Bongkrekic acid (BKA) is a tricarboxylic fatty acid that inhibits adenine nucleotide translocase as a kind of mitochondrial toxins. BKA is produced by the bacterium Burkholderia gladioli pathovar cocovenenans. An investigation was performed to determine the source of possible BKA poisoning of a family in H City, Guangdong Province, People's Republic of China, who consumed a commercially produced rice noodle product that was not fermented or noticeably spoiled. Clinical and food samples were tested. BKA concentration was detected by liquid chromatography–tandem mass spectrometry.

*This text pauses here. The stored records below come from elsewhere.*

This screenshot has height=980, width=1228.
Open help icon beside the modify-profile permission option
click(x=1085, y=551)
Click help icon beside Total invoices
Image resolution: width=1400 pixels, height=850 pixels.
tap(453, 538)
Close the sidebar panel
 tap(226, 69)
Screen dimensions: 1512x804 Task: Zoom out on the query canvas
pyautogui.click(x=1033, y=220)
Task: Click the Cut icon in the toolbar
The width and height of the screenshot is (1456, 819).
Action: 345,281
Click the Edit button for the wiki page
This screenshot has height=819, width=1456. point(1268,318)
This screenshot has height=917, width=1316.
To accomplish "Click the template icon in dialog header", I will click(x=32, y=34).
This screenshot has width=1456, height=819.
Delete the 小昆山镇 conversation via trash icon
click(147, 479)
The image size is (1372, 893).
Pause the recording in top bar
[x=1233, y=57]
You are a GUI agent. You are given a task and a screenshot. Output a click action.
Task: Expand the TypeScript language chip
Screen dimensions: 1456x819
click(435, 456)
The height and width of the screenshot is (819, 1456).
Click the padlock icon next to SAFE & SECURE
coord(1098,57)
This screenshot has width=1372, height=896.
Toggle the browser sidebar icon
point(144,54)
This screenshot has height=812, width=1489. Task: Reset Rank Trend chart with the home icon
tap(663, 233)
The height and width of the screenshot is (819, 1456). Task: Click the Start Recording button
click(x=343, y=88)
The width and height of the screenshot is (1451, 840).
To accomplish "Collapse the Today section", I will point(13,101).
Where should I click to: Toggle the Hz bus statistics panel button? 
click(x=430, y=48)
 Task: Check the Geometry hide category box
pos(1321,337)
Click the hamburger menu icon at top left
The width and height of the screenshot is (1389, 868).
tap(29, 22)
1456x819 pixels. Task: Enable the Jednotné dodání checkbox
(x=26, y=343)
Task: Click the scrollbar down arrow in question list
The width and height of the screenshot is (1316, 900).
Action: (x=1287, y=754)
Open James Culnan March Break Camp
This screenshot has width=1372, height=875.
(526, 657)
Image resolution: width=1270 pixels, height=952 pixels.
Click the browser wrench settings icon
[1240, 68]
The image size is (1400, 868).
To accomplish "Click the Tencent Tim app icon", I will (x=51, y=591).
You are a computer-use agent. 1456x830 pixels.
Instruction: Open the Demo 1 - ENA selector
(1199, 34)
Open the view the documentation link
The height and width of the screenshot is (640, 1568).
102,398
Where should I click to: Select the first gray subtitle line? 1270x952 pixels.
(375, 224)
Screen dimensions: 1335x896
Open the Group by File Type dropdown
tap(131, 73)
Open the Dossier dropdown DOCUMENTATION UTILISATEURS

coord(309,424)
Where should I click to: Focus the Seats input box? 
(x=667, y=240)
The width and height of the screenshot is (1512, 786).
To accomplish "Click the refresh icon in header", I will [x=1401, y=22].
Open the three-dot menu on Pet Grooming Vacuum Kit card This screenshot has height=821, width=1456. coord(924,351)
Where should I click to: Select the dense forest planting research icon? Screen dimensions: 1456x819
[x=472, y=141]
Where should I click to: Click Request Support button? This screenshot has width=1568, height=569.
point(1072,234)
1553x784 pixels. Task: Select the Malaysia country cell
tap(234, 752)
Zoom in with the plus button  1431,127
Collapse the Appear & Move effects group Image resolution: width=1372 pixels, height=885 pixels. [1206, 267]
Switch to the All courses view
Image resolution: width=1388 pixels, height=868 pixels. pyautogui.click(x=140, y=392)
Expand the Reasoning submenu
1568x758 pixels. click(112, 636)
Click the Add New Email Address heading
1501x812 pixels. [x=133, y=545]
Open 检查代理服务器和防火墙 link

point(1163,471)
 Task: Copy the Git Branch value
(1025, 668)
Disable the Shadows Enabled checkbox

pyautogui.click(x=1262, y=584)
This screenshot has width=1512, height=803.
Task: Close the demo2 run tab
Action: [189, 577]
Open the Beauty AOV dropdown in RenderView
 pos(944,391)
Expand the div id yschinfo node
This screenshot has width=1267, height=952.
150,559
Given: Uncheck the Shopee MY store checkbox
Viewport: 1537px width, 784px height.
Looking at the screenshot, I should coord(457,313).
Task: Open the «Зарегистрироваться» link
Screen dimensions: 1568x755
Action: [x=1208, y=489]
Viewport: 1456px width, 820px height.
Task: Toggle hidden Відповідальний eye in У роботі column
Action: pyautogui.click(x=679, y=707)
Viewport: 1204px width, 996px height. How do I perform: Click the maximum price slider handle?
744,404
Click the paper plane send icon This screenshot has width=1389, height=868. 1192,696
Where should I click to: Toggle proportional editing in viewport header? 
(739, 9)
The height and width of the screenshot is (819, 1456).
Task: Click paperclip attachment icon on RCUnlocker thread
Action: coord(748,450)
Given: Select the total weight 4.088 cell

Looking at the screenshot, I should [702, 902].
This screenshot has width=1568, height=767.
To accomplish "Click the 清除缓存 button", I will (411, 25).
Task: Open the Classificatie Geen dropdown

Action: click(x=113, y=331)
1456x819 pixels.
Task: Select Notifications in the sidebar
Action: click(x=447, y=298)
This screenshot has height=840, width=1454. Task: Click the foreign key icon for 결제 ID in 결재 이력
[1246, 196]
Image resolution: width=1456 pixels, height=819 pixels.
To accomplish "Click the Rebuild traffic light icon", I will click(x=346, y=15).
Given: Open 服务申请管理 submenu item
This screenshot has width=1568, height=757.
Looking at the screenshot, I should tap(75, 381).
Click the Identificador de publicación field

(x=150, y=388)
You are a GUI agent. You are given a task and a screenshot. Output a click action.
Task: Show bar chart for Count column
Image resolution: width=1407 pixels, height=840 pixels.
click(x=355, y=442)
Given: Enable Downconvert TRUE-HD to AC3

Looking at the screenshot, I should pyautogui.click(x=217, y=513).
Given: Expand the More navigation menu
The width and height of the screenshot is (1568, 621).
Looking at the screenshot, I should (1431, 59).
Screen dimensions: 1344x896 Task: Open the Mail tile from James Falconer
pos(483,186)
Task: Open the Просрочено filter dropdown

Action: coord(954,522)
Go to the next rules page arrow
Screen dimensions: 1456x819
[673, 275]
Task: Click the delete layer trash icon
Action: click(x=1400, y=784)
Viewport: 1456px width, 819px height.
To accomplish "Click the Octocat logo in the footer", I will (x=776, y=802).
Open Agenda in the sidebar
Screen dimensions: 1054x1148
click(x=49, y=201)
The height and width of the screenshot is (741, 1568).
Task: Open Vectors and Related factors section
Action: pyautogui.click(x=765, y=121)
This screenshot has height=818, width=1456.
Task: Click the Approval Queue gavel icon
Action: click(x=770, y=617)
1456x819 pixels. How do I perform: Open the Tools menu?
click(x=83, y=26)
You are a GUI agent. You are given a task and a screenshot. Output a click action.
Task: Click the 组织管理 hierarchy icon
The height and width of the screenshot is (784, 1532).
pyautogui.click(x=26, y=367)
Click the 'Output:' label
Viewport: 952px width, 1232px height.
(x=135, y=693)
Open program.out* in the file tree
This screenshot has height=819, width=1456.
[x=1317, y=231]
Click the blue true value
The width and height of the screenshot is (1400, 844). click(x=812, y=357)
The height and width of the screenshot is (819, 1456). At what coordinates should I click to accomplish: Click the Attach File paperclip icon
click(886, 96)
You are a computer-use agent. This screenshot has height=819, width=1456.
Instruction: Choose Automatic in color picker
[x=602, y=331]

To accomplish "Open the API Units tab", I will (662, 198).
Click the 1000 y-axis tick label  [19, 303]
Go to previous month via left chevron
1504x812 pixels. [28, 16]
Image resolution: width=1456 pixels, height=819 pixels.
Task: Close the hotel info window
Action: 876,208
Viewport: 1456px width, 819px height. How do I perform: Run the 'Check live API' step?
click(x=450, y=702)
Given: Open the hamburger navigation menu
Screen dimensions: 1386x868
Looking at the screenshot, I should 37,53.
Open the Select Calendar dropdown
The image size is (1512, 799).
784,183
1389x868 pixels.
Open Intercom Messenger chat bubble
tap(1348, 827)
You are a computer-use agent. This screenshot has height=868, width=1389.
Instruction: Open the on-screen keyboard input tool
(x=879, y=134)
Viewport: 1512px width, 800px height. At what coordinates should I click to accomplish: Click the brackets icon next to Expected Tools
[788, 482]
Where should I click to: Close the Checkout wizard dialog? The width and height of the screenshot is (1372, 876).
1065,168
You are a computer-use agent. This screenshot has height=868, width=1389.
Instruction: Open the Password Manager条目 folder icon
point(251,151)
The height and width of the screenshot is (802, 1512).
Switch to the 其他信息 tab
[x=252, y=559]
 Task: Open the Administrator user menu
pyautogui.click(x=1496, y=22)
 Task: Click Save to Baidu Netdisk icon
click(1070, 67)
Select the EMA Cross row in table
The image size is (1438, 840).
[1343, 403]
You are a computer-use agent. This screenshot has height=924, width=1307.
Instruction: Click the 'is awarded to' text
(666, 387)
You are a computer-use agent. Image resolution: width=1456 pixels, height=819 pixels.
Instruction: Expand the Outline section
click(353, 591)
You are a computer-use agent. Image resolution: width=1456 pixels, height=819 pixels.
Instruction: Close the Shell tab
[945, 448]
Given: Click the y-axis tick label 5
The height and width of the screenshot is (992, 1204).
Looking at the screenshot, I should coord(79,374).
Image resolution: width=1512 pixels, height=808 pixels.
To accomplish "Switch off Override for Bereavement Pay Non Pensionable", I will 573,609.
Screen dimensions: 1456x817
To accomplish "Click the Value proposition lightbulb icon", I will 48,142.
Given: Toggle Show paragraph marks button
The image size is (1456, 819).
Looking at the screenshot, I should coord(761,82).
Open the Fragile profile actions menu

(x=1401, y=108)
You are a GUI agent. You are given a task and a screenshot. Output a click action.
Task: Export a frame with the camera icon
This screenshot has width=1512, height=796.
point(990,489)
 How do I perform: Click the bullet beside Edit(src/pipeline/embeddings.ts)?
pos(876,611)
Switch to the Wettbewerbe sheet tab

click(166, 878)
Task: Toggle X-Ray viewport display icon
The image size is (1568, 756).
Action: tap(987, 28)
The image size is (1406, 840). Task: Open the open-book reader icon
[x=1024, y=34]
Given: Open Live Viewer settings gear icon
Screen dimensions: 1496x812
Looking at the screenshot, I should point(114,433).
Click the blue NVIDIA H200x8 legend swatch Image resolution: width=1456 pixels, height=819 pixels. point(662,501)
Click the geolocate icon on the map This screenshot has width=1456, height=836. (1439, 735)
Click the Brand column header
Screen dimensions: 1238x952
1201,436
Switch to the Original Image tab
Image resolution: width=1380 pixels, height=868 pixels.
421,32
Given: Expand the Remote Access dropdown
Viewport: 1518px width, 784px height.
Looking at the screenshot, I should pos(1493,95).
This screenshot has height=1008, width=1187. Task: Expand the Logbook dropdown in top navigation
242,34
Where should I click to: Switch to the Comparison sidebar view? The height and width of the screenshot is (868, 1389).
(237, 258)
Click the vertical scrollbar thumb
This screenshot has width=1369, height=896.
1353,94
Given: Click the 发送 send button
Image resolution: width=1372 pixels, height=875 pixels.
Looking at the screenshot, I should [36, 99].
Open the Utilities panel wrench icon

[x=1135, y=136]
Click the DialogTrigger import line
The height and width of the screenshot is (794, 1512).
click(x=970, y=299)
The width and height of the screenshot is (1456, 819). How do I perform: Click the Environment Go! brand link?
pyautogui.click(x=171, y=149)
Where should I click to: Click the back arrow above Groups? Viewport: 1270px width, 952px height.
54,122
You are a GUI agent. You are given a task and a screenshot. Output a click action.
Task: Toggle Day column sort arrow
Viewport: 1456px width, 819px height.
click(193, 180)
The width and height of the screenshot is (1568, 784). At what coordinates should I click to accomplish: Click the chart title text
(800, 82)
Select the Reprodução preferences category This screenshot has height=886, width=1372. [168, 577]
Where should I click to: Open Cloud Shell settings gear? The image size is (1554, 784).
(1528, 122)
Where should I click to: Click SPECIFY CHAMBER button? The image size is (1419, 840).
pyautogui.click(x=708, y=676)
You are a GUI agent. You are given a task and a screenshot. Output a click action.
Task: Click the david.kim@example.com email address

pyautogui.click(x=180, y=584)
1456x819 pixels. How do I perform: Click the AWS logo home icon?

We isolated and identified the suspicious strains from the rice noodles and performed toxicity determination through an animal experiment. BKA detected in the cases and the dead dog was 2.15 to about 343 μg/kg. The cases and dead dog shared a unique history of food exposure. The BKA in the factory's food samples was 150 and 160 μg/kg. All mice given the BKA extract by gavage died within 24 h. In conclusion, the food poisoning was caused by the high BKA concentration of expired (4 days over the 24-h shelf life) wet rice noodle products, with corn and wheat starch contaminated by B. gladioli cocovenenans. Different from traditional BKA poisoning caused by fermented and spoiled corn or coconut products, there was no noticeable spoilage because of the nonfermentation process and overused sodium dehydroacetate. The risk of BKA in wet rice noodle products and application of antiseptics, such as sodium dehydroacetate, in such food should be quantitatively evaluated to prevent the recurrence of similar events.
Wet rice noodle products (WRNPs) contaminated by B. gladioli cocovenenans can produce BKA.
WRNPs were unfermented without spoilage, which differs from previous BKA poisoning.
Preservative addition inhibits food spoilage but not BKA production.